Brooke Foucault Welles has been invited to participate in the Doctoral Consortium of the Communication and Technology (CAT) at the International Communication Association (ICA) conference in Boston, MA on May 26, 2011. Brooke will be presenting her dissertation research on friendship networks in Second Life for feedback from a panel of esteemed faculty from across the field of communication (including SONIC’s own Noshir Contractor).
Dissertation Project Overview:
Friendships are among the most important relationships in an individual’s life. Throughout adolescence and into adulthood, friends take on ever-increasing importance, becoming the locus of significant social, emotional, and functional support. As online social media grow in popularity, the Internet is becoming increasingly involved in the formation and maintenance of friendships. Although research shows that individuals more frequently use the Internet to communicate with friends that they first met in the offline world, making new friends online is not uncommon. In a recent survey of adult Internet users in the US, 16% of respondents reported having made at least one friend online, amounting to approximately 25 million new Internet-based friendships in the US alone (Katz & Rice, 2009). Adolescents report having online friendships at similar rates, with approximately 14% of teens reporting having close friends that they know exclusively through online interactions (Wolak, Mitchell, & Finkelhor, 2003).
Despite a considerable amount of attention paid to online friendship in the Computer-Mediated-Communication (CMC) literature, prior studies have largely focused on friendship at the individual or dyad level, using surveys or in-depth interviews to discover how individual dispositions or preferences lead to the emergence of friendships online (i.e. Livingstone & Bober, 2004; Wolak, Mitchell, & Finkelhor, 2002 ; Wolak, et al., 2003). While such studies provide important foundational insight into the nature of online relationships, they only tell part of the story. Based on research conducted in the offline world, we know that friendship selection is not driven exclusively by individual preferences. Instead, individual preferences, dyadic pressures, and structural forces all work concurrently to shape and constrain how friendships emerge and develop over time (Cairns & Cairns, 1994).

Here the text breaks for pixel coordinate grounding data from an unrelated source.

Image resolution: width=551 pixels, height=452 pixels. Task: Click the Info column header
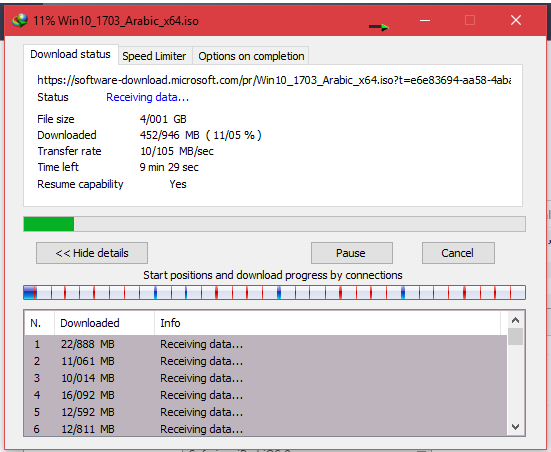pos(327,323)
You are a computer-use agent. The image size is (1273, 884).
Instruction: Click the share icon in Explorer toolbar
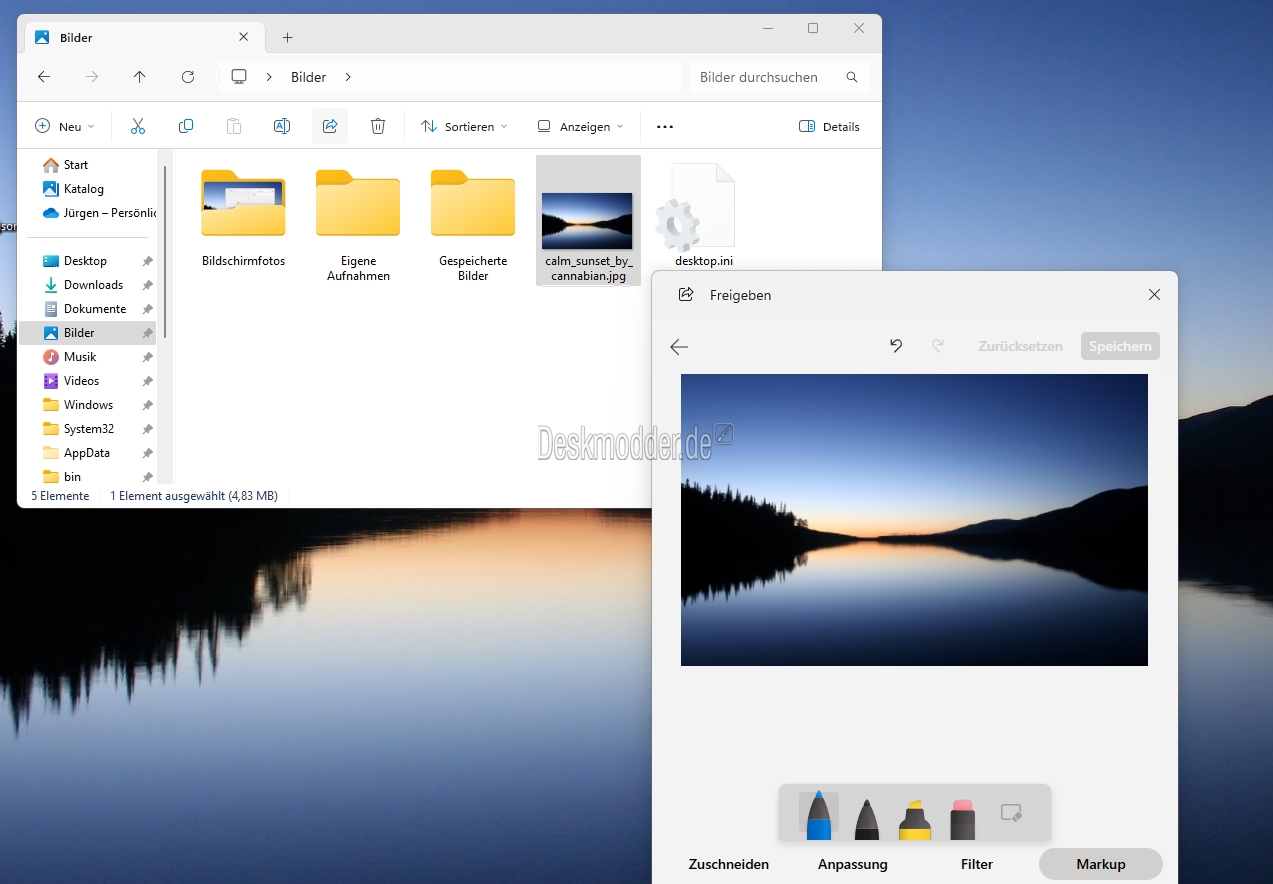330,126
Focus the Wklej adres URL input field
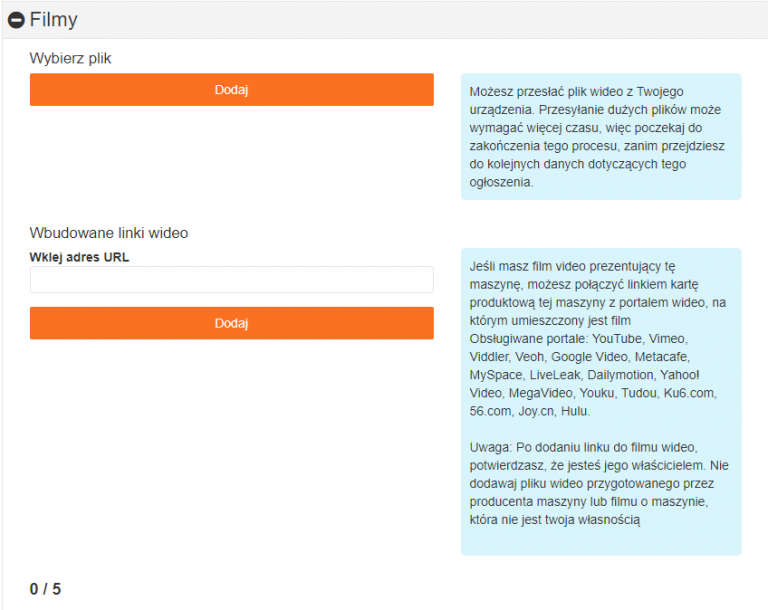768x610 pixels. click(232, 280)
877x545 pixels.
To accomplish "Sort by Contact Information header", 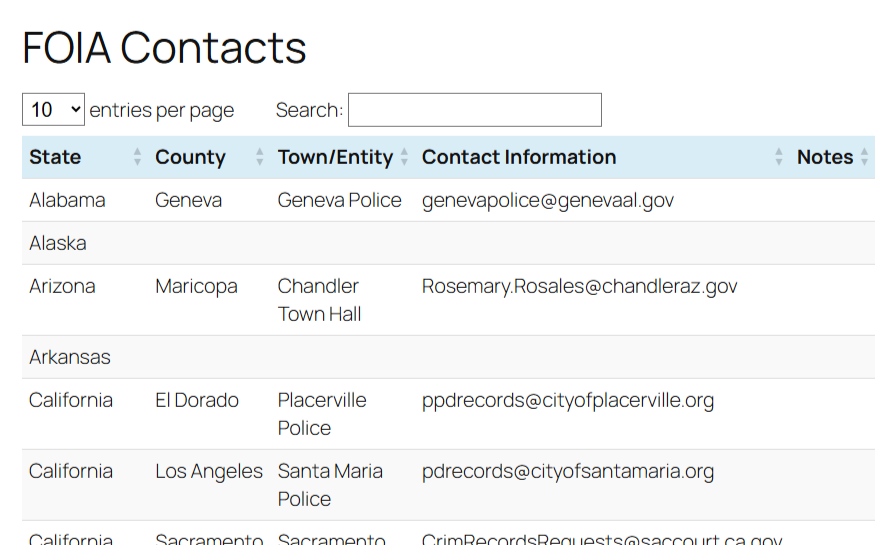I will click(x=519, y=157).
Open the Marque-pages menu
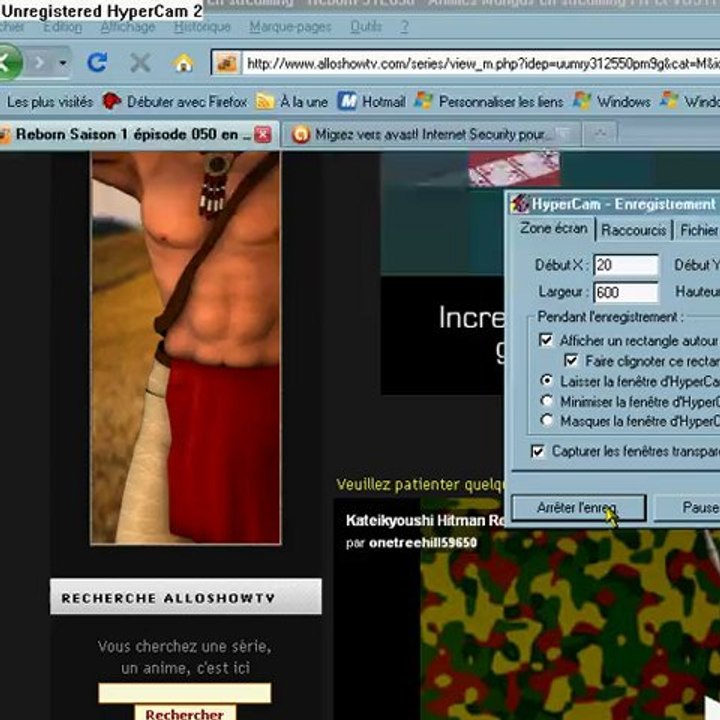 coord(290,27)
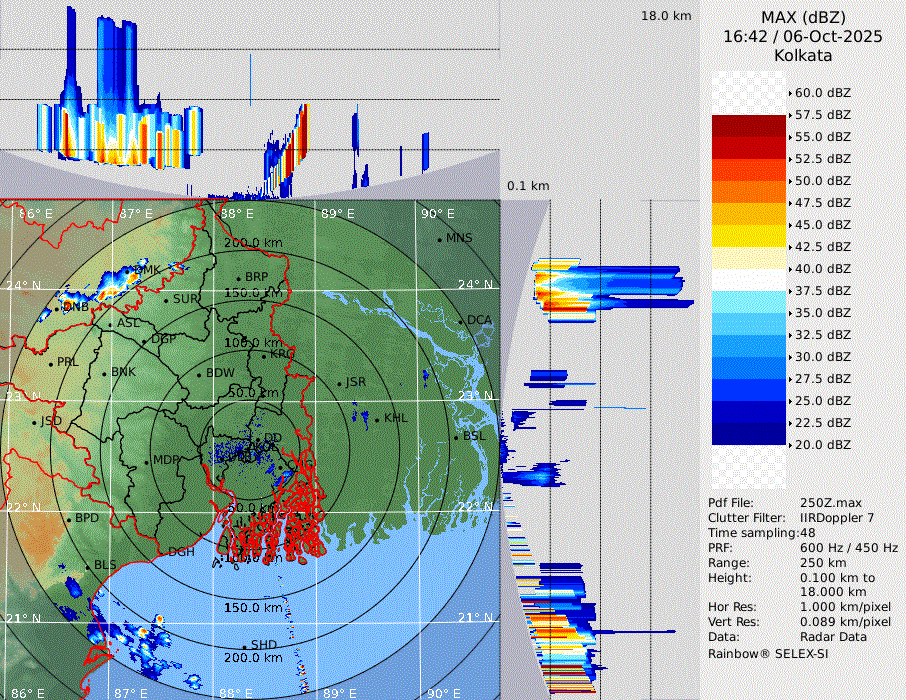Screen dimensions: 906x700
Task: Click the dark blue 20.0 dBZ legend swatch
Action: [749, 434]
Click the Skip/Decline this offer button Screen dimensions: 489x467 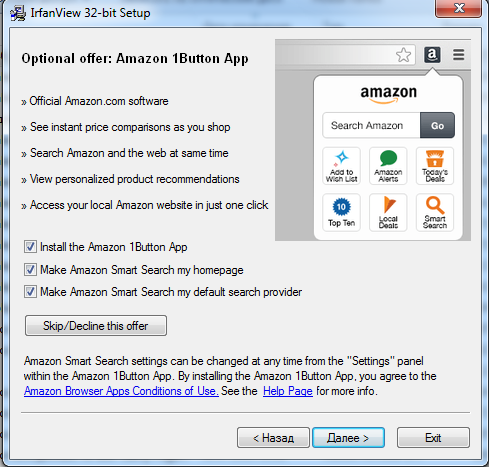pos(96,326)
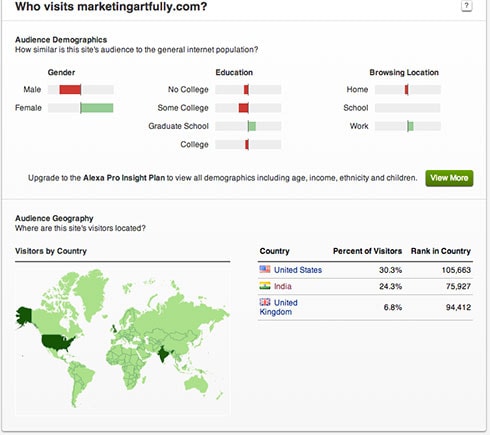Click the View More button
Viewport: 490px width, 435px height.
pos(449,178)
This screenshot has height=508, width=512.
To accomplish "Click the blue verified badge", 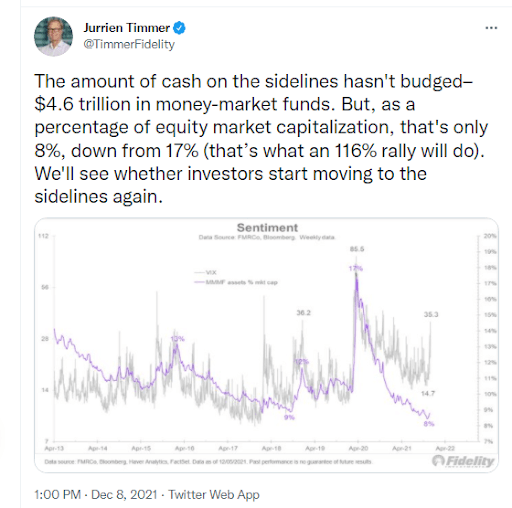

The purpose of my dissertation research is to extend the existing body of literature by taking network analytic approach to understanding online friendship. I will apply Monge and Contractor’s (2003) multi-theoretical multilevel modeling approach to study the emergence of friendship ties between previously unacquainted users of the virtual world Second Life. In doing so, I will be able to compare the relative effects of individual, dyadic and structural-level forces on the processes of friendship selection online. Further, recognizing recent discussions about the inconsistencies between the way individuals understand online and offline friendship (Ellison, Steinfield, & Lampe, 2007), and because the limitations of quantitative network analysis do not allow for a deep understanding of why certain structural patterns emerge, I will supplement my quantitative studies with qualitative research conducted within Second Life with users of that virtual world. Together, these two approaches will offer a more complete picture of how and why online friendships form, and will lay the foundation for future discussions of the utility, stability and quality of these relationships.